State employee retirement system ripe for overhaul, House speaker says

Louisiana's speaker of the House on Wednesday pledged a strong effort in the spring lawmaking session to change some of the state's most traditional programs, such as the government-employee retirement system and higher education's emphasis on four-year colleges.

Among the targeted programs, Tucker said the state employee retirement systems have accumulated an unfunded liability that will cost the state precious dollars and is crowding out investments in other areas.

He suggested that the state's current system, which pays certain levels of retirement checks in a defined benefits program, should be shifted into a defined contribution system, such as 401(k) programs typical in the private sector, or toward a system that changes the level of defined benefits.

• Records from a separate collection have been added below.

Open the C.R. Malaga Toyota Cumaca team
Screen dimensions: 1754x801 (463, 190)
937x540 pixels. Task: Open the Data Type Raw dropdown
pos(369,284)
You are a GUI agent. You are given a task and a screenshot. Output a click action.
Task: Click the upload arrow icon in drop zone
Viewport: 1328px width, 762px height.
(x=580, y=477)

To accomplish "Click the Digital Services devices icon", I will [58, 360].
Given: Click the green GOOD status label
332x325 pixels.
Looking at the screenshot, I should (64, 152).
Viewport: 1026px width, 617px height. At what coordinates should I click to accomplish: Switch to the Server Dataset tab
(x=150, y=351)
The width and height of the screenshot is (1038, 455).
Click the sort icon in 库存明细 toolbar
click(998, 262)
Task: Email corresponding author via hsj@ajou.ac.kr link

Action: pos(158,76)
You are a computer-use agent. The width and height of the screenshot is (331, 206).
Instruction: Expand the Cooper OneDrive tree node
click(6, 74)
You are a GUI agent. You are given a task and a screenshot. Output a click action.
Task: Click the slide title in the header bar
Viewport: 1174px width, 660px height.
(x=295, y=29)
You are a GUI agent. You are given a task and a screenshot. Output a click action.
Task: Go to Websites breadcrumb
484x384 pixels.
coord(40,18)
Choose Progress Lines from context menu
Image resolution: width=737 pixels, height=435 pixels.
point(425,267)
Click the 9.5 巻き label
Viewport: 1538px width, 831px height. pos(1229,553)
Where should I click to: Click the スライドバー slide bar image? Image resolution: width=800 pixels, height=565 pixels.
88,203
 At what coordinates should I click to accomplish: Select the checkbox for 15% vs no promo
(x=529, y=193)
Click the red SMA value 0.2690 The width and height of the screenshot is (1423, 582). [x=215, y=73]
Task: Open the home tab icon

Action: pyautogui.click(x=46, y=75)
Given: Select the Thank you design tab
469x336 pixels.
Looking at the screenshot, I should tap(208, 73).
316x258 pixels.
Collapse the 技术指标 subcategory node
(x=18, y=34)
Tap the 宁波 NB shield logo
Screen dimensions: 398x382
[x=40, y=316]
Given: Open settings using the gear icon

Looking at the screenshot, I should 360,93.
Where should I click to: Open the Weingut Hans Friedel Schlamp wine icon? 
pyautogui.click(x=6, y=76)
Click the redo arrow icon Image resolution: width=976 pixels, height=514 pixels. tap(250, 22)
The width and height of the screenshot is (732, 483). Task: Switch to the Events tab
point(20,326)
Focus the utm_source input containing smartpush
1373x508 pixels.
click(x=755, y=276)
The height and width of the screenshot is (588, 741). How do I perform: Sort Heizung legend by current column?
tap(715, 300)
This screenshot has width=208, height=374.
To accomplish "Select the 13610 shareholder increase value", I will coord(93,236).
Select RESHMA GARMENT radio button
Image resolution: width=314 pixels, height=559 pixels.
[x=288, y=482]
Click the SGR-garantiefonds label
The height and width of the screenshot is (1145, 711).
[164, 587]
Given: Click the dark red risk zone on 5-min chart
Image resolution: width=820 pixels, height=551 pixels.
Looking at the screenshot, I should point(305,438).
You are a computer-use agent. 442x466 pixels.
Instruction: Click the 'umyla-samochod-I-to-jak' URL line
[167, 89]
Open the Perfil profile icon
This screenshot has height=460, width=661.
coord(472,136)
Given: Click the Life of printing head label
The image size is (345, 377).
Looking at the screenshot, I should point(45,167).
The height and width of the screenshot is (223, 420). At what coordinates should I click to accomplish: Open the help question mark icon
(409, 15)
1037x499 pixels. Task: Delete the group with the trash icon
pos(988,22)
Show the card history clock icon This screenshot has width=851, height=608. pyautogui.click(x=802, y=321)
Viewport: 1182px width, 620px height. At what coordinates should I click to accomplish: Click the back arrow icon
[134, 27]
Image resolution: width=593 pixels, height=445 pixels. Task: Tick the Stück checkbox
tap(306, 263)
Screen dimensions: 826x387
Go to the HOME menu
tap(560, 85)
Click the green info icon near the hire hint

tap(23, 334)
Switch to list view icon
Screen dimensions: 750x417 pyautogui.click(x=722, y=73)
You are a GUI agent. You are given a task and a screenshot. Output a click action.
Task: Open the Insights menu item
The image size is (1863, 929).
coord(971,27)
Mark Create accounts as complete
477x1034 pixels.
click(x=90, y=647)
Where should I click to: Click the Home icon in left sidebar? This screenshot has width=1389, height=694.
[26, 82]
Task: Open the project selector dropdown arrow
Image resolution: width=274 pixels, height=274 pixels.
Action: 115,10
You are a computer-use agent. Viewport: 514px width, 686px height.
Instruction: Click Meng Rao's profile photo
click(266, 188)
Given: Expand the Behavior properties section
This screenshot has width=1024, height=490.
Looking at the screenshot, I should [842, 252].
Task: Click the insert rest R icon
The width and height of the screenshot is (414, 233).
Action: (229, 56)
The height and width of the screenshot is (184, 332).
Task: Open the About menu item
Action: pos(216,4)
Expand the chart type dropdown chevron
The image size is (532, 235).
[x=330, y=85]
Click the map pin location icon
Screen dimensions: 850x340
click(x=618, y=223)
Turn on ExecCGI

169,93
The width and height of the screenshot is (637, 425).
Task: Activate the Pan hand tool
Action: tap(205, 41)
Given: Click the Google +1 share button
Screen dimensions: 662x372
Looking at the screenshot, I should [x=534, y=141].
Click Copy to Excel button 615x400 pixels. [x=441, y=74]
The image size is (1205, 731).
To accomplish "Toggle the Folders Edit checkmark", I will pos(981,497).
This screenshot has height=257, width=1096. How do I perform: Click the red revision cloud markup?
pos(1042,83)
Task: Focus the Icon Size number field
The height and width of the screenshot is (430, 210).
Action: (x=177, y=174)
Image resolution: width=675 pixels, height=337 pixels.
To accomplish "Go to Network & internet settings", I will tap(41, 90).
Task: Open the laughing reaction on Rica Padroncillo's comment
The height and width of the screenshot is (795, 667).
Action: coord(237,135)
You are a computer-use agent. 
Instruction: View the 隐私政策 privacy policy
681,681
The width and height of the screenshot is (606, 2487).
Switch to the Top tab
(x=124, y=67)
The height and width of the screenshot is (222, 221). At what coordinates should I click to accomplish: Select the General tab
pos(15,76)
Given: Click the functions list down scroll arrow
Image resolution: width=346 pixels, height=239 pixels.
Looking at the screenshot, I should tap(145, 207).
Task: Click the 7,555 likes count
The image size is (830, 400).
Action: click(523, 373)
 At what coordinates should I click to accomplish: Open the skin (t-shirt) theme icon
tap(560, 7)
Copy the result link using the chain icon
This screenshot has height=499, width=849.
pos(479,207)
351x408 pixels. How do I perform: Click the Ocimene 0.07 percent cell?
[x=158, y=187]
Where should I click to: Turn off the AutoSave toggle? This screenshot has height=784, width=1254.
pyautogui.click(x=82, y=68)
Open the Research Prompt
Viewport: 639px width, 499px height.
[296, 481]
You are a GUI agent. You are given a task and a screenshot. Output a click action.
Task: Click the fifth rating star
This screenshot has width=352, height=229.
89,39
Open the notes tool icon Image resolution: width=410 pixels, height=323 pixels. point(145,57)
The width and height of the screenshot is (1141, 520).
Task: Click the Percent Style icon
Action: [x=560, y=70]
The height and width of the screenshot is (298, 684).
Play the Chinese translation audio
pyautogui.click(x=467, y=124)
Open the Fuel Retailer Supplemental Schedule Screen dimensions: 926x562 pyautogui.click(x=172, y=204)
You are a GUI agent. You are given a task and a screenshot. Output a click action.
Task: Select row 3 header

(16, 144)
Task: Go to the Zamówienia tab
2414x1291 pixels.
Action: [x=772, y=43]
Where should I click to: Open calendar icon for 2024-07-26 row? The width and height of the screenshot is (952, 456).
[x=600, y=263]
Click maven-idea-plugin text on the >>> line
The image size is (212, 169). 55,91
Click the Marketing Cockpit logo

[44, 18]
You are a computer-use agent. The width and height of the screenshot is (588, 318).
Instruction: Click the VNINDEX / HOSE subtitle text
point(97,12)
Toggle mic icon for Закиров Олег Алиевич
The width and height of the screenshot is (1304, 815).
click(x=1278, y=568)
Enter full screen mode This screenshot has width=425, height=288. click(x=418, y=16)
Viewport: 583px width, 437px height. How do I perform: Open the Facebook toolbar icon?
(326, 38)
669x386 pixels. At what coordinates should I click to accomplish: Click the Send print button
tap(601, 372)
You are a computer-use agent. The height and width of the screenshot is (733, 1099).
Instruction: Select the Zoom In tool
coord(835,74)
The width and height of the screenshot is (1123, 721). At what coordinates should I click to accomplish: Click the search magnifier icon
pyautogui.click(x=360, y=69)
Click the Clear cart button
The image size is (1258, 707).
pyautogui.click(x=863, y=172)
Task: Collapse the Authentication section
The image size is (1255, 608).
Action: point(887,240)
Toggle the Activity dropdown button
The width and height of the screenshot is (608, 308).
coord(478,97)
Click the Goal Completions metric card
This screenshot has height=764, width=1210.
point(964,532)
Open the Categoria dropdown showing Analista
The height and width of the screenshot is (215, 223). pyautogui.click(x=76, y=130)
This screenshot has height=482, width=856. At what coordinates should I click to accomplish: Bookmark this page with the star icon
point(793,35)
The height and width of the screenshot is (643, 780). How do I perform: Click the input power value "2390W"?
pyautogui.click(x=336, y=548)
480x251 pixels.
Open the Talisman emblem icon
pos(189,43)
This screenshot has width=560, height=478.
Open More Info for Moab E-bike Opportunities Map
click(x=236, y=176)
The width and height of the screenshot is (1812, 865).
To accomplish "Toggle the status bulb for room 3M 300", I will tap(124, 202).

He said Gov. Bobby Jindal and legislators are eager to take risks and make changes.

The biggest issue facing lawmakers in the upcoming legislative session is a $1 billion budget shortfall for the fiscal year that starts July 1.

Over the next two years, the state budget hole is expected to grow to more than $3 billion, largely because of problems with health-care funding.

Revenue cannot sustain expenditures, Tucker said.

He outlined other problems, including:

• Nearly $800 million in funds for roads, nursing homes and health care that the federal government wants the state to repay.
• An outdated public health-care system that cares for more than 25 percent of Louisiana’s residents.
A bloated state workforce.
• The number of people who go to college and emerge with debt but not a degree.
• Declining state tax collections.
• A national health-care package that could increase the state’s Medicaid program costs.

2 comments:

jeinla said...

I certainly applaud tucker's concern and resolve to bring fiscal discipline to state finances, in particular, to get these pesky state employees and retirees under control. Sure, tucker played a leadership role in the absolute squandering of several billion dollar state surpluses but the man is now serious about controlling expenditures. My memory may be faulty but seems it was our esteemed elected officials who chose not to pay the state share of retirement contributions for years in favor of more "important" expenditures.

I wish even one elected official would admit that it's their fault.

Unknown said...

It's apalling that state employees should suffer because of the legislators' misuse of funds.